Material shown:

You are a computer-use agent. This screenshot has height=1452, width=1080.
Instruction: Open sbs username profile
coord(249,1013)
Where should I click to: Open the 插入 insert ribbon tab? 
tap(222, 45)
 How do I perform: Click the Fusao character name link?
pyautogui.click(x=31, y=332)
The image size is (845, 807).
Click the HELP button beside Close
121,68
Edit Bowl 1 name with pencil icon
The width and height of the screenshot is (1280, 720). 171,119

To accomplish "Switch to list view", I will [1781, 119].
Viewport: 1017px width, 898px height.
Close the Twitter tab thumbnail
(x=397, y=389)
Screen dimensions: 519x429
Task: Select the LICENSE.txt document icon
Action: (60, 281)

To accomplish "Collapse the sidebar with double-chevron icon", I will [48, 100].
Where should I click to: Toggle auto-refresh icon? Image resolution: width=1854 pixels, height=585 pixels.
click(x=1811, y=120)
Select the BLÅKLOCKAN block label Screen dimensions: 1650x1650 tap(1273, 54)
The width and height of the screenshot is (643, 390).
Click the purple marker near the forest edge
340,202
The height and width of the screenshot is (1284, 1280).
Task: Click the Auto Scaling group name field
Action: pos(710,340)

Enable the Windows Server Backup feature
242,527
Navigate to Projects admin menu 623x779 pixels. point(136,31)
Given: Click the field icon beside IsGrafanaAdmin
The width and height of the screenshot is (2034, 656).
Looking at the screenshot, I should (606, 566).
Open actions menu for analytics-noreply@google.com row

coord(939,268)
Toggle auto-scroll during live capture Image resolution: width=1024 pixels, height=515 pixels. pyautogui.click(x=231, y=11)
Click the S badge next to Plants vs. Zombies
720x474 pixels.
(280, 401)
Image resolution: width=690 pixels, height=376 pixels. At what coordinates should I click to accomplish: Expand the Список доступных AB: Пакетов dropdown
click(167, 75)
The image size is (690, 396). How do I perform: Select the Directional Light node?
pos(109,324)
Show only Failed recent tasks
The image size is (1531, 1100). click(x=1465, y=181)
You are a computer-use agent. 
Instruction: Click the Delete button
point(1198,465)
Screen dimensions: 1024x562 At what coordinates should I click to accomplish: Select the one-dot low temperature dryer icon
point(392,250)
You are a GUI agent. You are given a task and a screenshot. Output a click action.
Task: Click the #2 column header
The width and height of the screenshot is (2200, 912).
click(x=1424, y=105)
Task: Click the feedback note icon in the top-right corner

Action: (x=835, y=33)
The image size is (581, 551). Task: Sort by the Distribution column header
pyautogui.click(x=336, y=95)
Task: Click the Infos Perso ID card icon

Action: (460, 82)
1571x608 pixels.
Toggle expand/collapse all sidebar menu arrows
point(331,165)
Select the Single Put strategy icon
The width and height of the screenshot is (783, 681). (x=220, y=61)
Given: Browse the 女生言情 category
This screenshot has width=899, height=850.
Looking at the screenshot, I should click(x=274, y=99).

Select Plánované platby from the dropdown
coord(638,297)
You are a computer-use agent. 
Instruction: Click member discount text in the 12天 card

What is needed: What you output must be the lines from the opening of the material above up to and including the line with "Viewport: 1017px width, 898px height.", reproduced exactly.

Solved problem:
You are a computer-use agent. This screenshot has height=1452, width=1080.
Instruction: Open sbs username profile
coord(249,1013)
Where should I click to: Open the 插入 insert ribbon tab? 
tap(222, 45)
 How do I perform: Click the Fusao character name link?
pyautogui.click(x=31, y=332)
The image size is (845, 807).
Click the HELP button beside Close
121,68
Edit Bowl 1 name with pencil icon
The width and height of the screenshot is (1280, 720). 171,119

To accomplish "Switch to list view", I will [1781, 119].
Viewport: 1017px width, 898px height.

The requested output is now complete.